→ WHAT IS ASKED:
Lay out every line of the listing below as a JSON list of strings, one string per line. Skip blank lines and leave the pictures out.

→ RECORD EXCERPTS:
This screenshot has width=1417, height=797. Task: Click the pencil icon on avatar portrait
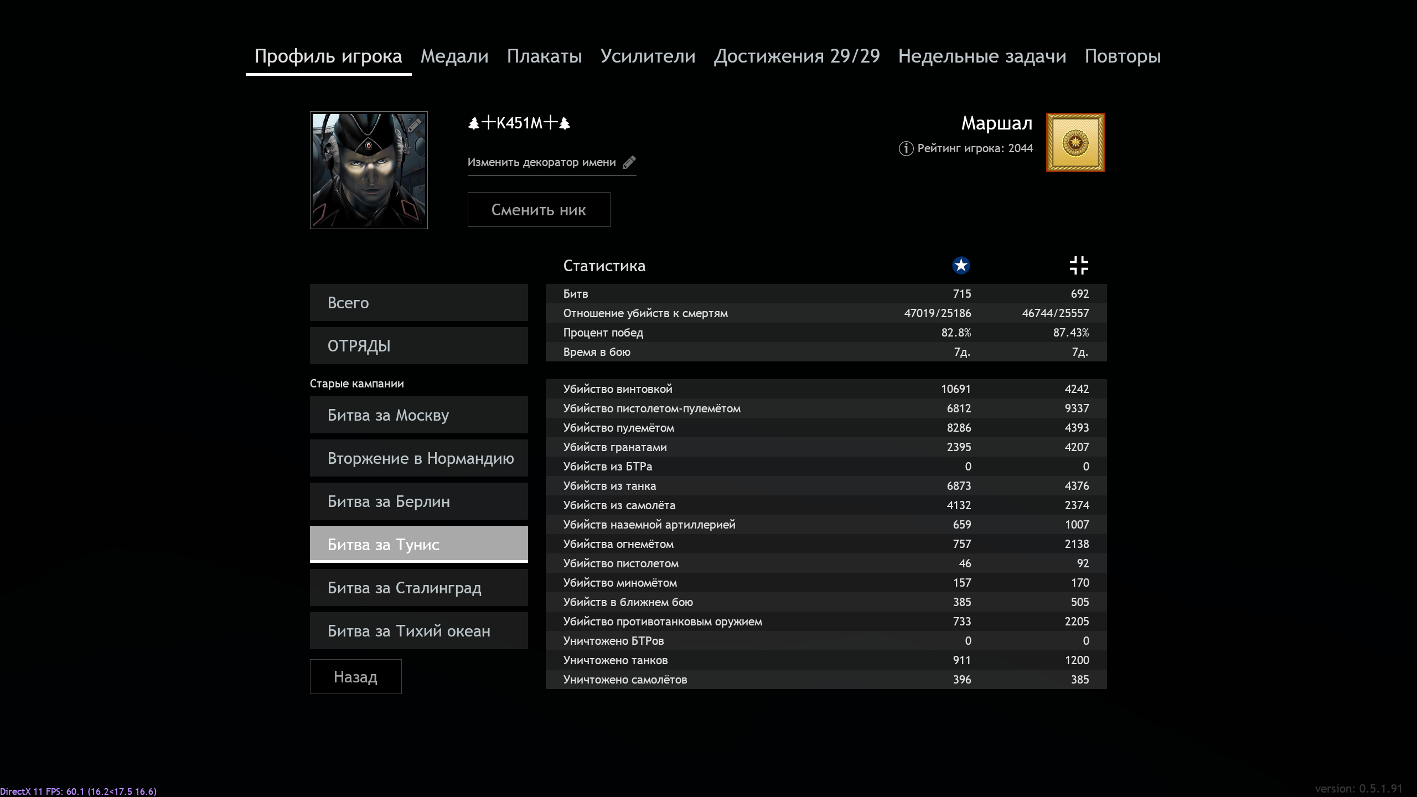pyautogui.click(x=415, y=125)
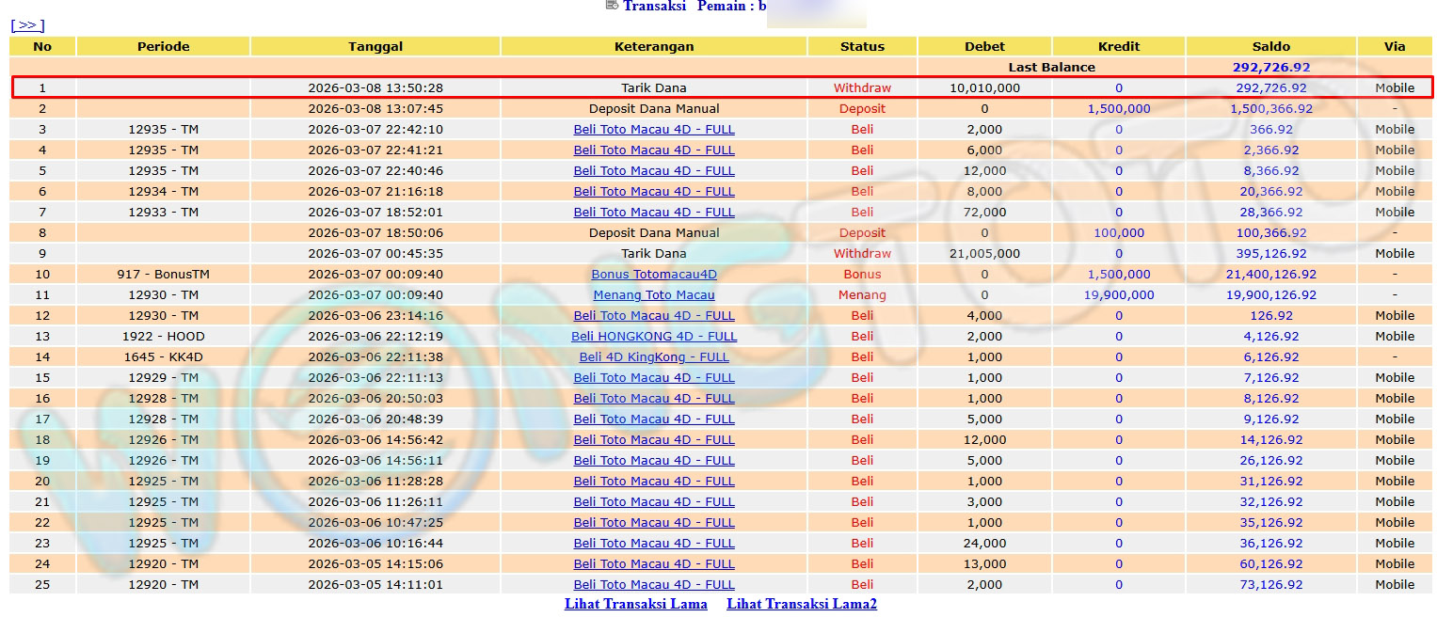The width and height of the screenshot is (1437, 633).
Task: Click the Keterangan column header
Action: pos(653,46)

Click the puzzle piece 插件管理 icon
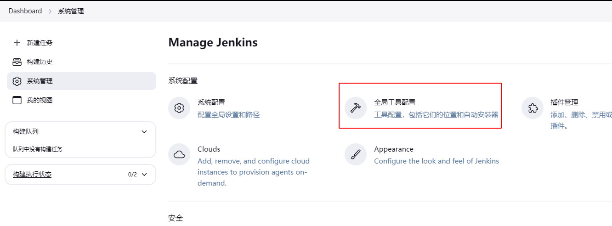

→ OUTPUT:
[
  "This screenshot has width=1417, height=797. Task: Click the pencil icon on avatar portrait",
  "pyautogui.click(x=415, y=125)",
  "The width and height of the screenshot is (1437, 633).",
  "Task: Click the Keterangan column header",
  "Action: pos(653,46)",
  "Click the puzzle piece 插件管理 icon"
]